When a child is acting out, parents tend to feel completely helpless not knowing why it is occurring. One aspect that many parents do not consider is that their child may be experiencing stress and is unable to understand their own emotions and their actions. 

“Often parents explain tantrums as a child being naughty, or those teenage mood swings. However, just as stress can negatively impact adults, the effects of stress on children can cause moodiness, emotional swings and acting out,” explains Rashmita Davechand, brand manager for Stress-Away Tibb Health Sciences. “We may not think that children can experience the same levels of stress as adults, however when you consider all that they have to undergo such as separation anxiety in pre-schoolers, school pressures, social interactions and even overwhelming situations such as death, divorce and a pandemic, it makes absolute sense that they would respond by acting out.”

Although children, especially younger ones, do not know how to handle their emotions, when a child is stressed, behavioural and habitual changes can be indicators:

  • Short term behavioural changes such as mood swings, acting out and changes in sleep patterns can occur, while physical effects such as headaches and stomach aches are also indicators. 
  • They can have trouble concentrating in school, or even withdraw themselves completely from social interaction.
  • Younger children can revert back to thumb sucking and hair twirling. 
  • Older children can start bullying behaviour, lying and taking a stand against authority.
  • A child will over-react to small problems when they become stressed.
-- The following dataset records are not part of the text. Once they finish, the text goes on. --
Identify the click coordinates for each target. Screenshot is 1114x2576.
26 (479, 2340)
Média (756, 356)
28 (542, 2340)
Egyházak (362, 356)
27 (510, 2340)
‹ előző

According to the American Psychology Association, what parents think their children worry about and what they actually worry about are very different. They found that children, ages 8-17, worry about doing well in school, getting into good colleges and their families’ finances. “As parents there are different ways in which to help our children manage their levels of stress, and it starts with acknowledging that we understand that they do have worries in their lives,” suggests Davechand. “Making changes to everyday living and how we interact with our children can help them deal with their emotions and find calmer ways to express themselves.

The onset of COVID-19 brought additional stress to children. Not being able to focus on schoolwork, hand in assignments, receive work due to lack of internet connection and keep up with their classmates was one of the biggest stressors that children are facing. According to an informal South African study, 21% of children required psychosocial support to deal with these feelings of anxiety and uncertainty. “Together with worrying about the health of their family and themselves, and, in some cases, parents losing their jobs, the stress and anxiety felt by children during this time increased,” comments Davechand. 

Davechand suggests the following stress-relieving options:

  1. Children don’t often understand the emotions they are experiencing and how to express what is wrong and how they are feeling to their parents. Being able to identify it and give it a name shows your child that you understand and will also allow them to be able to identify that emotion the next time they feel that way.
  2. Listen to your child patiently and calmy when they are acting out, without interrupting and judging. Give them the opportunity to voice their frustrations instead of feeling alone. React positively to what they tell you and show constant support. Sometimes being able to talk to someone about how they are feeling is all that they need to move on.
  3. Think of ways, together with your child, how they can deal with these feelings. If there is one situation that is causing their stress, talk about how to handle it, and get rid of their negative feelings. Encourage your child to be part of the brainstorming process and offer be support and constructive commentary on their ideas. If there is a way to limit situations that your child finds stressful, try and do so.
  4. Just be there. Knowing that they have the support and strength of a parent to turn to helps children cope better.

“Children often choose not to speak to a parent when they are feeling stressed, thinking that they can cope on their own.  This is common with older children who are more reluctant to seek out a parent to talk to,” explains Davechand.

Other options such as proper rest with good nutrition and a stress support supplement can help with managing your child’s stress. Tibb Stress-Away is available in syrup form suitable for children and can be given to children as young as six months. Tibb Stress-Away syrup can manage stress, restore calmness and help with sleeping patterns through its multi-herbal formulation. 

Davechand concludes, “Providing your child with the right tools to cope with stress will help them throughout their lives as they grow and experience unexpected situations.”